Como suele pasar, el "debate" respecto de la reforma judicial es una confusa sucesión de consignas que impide el intercambio de argumentos. Lo que queda claro es que, como pasó con la ley de medios y otros temas, la esencia del proceso político es la siguiente. Existe un poder social o institucional que manifiesta manejos e intereses corporativos, contrarios al interés general, y que por lo tanto necesitaría ser reformado. El gobierno, que primero intenta tender vínculos con este poder tal cual es, eventualmente encuentra que estos vínculos son limitados y que, para desarrollar su plan de gobierno con mayor discreción, necesita generar poder propio. En el tema de los medios, esto significó generar una red de medios estatales y para-estatales, a la vez que se reducía el grado de concentración de los medios no alineados con el gobierno. En el tema justicia, esto significa controlar el organismo que designa y, potencialmente, remueve a los jueces.
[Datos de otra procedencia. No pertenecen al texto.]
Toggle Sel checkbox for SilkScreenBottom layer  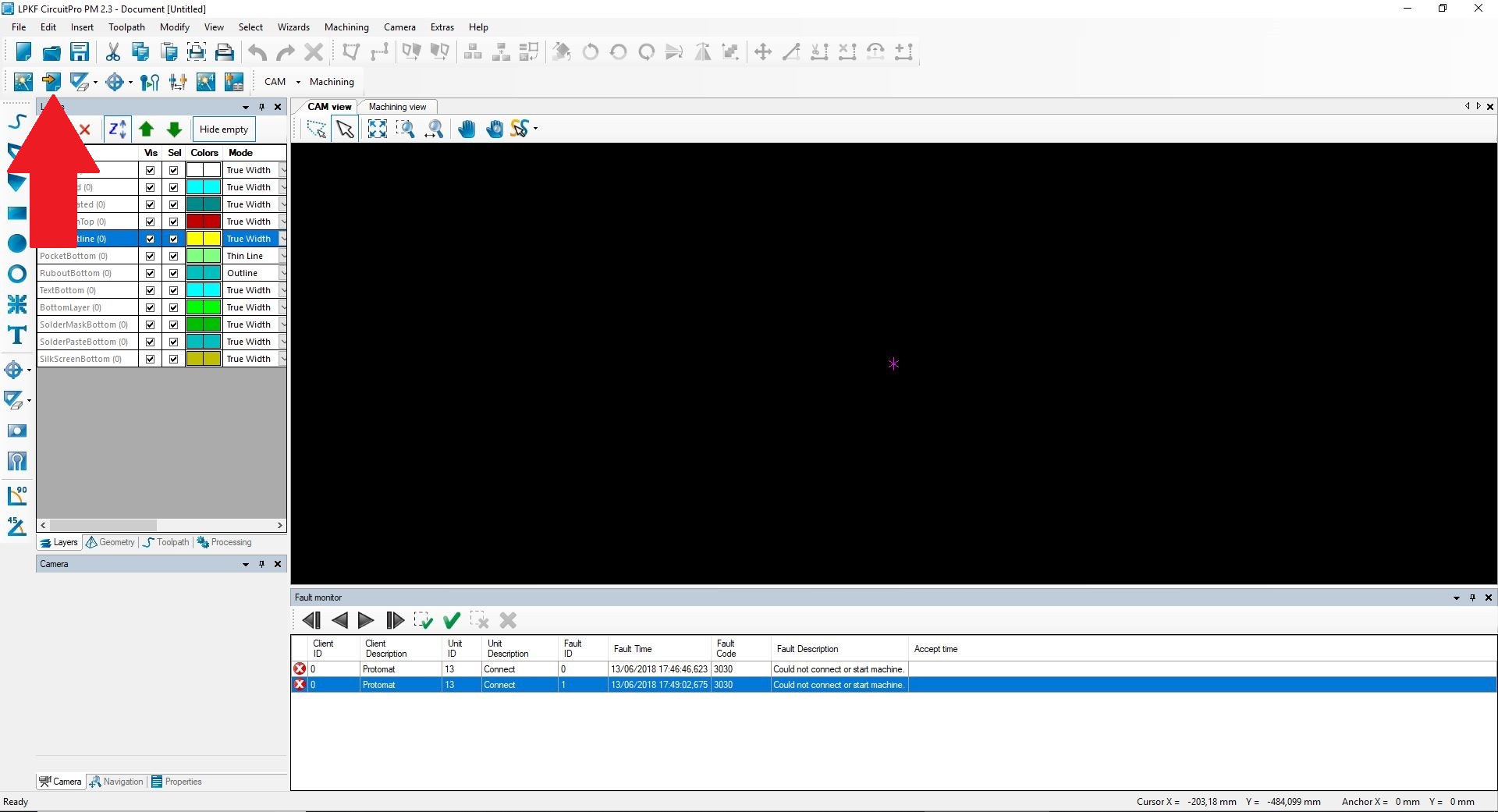[x=173, y=359]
Este mecanismo político le ha dado buenos resultados al gobierno por la sencilla razón de que a nadie le gustan los intereses corporativos. Entonces, cada vez que el gobierno justifica la necesidad de reformas, lo hace con razones convincentes y atendibles desde el punto de vista del bueno funcionamiento del Estado de derecho. Una vez que el debate se abre, la confusión sobre el contenido específico de las reformas hace que la sociedad pierda interés. Pero en una sociedad en general poco apegada a ideales republicanos, la idea de que un poder respaldado por el voto popular es en principio más legítimo que cualquier otro poder, contribuye a que las consignas del gobierno (siempre ligadas a la idea de "democratización") aparezcan como legítimas. Finalmente, en medio de una gran confusión, las reformas introducidas por el gobierno no hacen otra cosa que aumentar su propio poder. Estas reformas aparecen confusamente legitimadas bajo dos principios: 1) la necesidad de terminar con un poder corporativo; 2) la superior legitimidad del poder democráticamente electo frente a cualquier otro poder.
El argumento de que es bueno debatir la reforma judicial, como fue bueno debatir la ley de medios, es engañoso. El "debate" en estos casos no es más que una guerra de consignas, y es claro que el objetivo último del gobierno no es otro que ganar la mayor cantidad de poder posible. Un debate solo tendría sentido si la reforma convocara a especialistas y se desarrollara atendiendo aspectos técnicos. Si el objetivo no es otro que aumentar el poder del gobierno democráticamente electo, el "debate" no es otro que el de democracia vs. república, el cual es demasiado amplio y filosófico como para interesar a una parte significativa de la ciudadanía.
Finalmente, lo único que queda de estas "reformas" es que, sobre la base de algo que no funciona como debería, el gobierno avanza y aumenta su poder. El argumento sería: "como esto funciona mal, voy a limitarlo y aumentar mi capacidad de control, siendo que yo tengo legitimidad democrática y, por lo tanto, mi poder es en principio más legítimo que cualquier otro". Frente a esta lógica, las discusiones técnicas son inútiles. Lo que está en juego no es el poder judicial específicamente, ni los medios específicamente, sino la relación entre democracia, república y Estado de derecho. ¿Queremos que el poder democráticamente electo sea el mayor posible, o queremos que tenga límites? ¿Queremos que haya instituciones y grupos de la sociedad civil que, más allá de sus defectos, contrapesen al poder democrático, o preferimos que el poder democrático sea lo más amplio posible?